Je viens de me réveiller ce matin, il est quatre heures. J’ai rêvé d’être dans un lieu magique.
Je sais d’un coup pourquoi mon estomac s’était révolté avant-hier et encore hier j’ai eu des nausées: quelque part à l’intérieur, j’ai mal supporté lire à haut voix le passage sur le logement de Montmartre. Même en écrivant, maintenant, une salive amère envahit ma bouche. Ce n’est pas dû à quelque aliment avarié que j’aurais mangé comme je croyais, faute d’avoir trouvé pourquoi je n’arrivais plus à continuer mon travail de correction.

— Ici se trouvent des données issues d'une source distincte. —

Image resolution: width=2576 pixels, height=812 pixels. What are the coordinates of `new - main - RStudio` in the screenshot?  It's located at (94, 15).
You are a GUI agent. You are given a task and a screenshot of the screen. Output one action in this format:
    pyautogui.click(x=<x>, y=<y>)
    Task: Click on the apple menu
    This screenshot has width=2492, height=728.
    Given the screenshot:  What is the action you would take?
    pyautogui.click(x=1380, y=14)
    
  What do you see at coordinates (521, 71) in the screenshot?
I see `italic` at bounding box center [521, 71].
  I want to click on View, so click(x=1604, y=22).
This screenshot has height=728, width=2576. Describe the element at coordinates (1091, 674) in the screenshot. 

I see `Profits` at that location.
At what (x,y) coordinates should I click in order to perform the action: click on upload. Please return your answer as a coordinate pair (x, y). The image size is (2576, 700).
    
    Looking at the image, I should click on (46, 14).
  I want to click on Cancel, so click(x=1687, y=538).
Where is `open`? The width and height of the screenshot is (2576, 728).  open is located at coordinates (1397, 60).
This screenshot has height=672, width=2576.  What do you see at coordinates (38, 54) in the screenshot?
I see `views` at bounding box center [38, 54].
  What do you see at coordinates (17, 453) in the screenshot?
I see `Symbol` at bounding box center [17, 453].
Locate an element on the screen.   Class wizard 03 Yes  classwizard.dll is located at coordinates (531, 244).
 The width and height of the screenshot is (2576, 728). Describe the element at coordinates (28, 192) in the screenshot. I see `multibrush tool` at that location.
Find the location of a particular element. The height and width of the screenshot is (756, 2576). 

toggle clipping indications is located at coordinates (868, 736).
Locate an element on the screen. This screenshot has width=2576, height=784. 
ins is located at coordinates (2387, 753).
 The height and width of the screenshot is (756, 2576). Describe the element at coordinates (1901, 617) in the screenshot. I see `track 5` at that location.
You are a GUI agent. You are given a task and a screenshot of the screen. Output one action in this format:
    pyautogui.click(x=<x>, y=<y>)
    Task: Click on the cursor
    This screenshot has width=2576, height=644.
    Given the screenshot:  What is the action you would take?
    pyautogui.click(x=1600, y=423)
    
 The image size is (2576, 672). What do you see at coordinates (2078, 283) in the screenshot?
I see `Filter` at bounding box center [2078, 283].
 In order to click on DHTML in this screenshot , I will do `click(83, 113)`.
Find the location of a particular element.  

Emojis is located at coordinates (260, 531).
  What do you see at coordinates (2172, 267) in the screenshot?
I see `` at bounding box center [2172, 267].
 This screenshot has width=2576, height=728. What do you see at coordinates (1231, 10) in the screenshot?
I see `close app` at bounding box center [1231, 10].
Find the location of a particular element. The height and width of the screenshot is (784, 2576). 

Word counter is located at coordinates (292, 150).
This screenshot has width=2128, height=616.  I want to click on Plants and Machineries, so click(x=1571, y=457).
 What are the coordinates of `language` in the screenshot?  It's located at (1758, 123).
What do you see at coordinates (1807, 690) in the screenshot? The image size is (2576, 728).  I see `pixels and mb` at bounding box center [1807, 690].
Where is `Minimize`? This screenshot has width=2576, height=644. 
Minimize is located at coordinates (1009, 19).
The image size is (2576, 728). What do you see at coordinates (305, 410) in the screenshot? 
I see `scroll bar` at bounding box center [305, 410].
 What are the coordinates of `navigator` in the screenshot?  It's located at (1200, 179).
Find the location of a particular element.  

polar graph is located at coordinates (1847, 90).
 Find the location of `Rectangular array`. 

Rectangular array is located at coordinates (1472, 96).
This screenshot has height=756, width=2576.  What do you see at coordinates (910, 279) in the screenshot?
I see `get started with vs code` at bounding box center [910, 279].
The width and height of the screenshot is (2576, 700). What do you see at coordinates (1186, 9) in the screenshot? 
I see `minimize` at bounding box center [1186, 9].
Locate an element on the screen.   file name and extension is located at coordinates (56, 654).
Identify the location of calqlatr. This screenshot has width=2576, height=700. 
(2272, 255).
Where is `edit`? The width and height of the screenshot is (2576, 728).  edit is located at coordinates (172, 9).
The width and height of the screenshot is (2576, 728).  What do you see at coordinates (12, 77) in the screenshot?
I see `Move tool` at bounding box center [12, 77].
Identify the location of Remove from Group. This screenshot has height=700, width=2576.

Oui, je tenais à cet appartement, je l’ai aimé. Plus que François? Probablement. Plus que ce qu’il est devenu, nettement plus. Évoquer revivre les heurts qu’il m’a causés n’était pas agréable non plus, mais le deuil du logement qui a révolté mon ventre.
Contempler les photos récentes de moi, ne m’a pas enchanté non plus. Qu’a–t–il réussi à faire de moi en dix ans!?
Non. Non! C’est moi qui est devenue ainsi.
Je ne suis plus belle, attirante, que dans les yeux et la présence de mes petits-enfants. Leurs visages s’illuminent dès qu’ils m’aperçoivent. En leur présence, avec eux dans mes bras, mon visage change aussi, s’adoucit, rayonne. Je retrouve dans le miroir de l’ascenseur que nous regardons ensemble, David et moi, Gaby et moi, quelqu’un d’agréable et que je ne réfute pas.
Regard encore une fois, disais-je à David, pensant qu’il s’admirera dans le miroir et ne s’approchera ainsi pas de la porte.
-Ma !Ma ! il m’a aperçu dans la glace.
-Non, dis-je, me rendant compte. Mamie.
-Mamie ! montra-t-il alors heureux avec ses doigts, heureux de ce qu’il voyait.
Je me regarde rarement en miroir, mais les photos, hélas, ne mentent pas.
Qu’est-je devenue? Pourrais-je m’y échapper?
«Beaucoup mieux qu’il y a un an», disait Stéphanie. «Nettement plus jeune qu’à votre arrivé», dit ma voisine. Possible. Pas encore assez.
Il faut finir ce journal, ce divorce, le livre de ce deuil de ce qui était et me lancer dans… ce qui est au-delà de brouillard. Pas la rencontre éventuelle avec Bruce ou Pierre, fantômes de passé, se rappelant la Julie ancienne, celle de 33 ou de 45 ans. L’avenir réside ailleurs.
Même ce logement ne m’enchante plus autant. Cela reviendra! Pour le moment, depuis qu’on a vandalisé ma nouvelle voiture, parqué devant la maison presque, je me sens violée en quelque chose, déstabilisée. Je gare ma voiture dans la cour, mais ceci n’a rien résolu de mes sentiments. Je parcours ma chambre avec plaisir, mais un peu de délectation profond manque. Je dois retrouver mes joies !
Retrouver mon plaisir. Retrouver des buts. Retrouver, trouver des gens avec qui interagir. Il y a les petits, Analyse et Lionel. Peut-être le stage d’écriture théâtrale de la semaine prochaine me fera du bien. Être entre d’autres, ayant les mêmes intérêts. De tout de façon, c’est un pas hors du brouillard, à travers le brouillard vers l’avenir.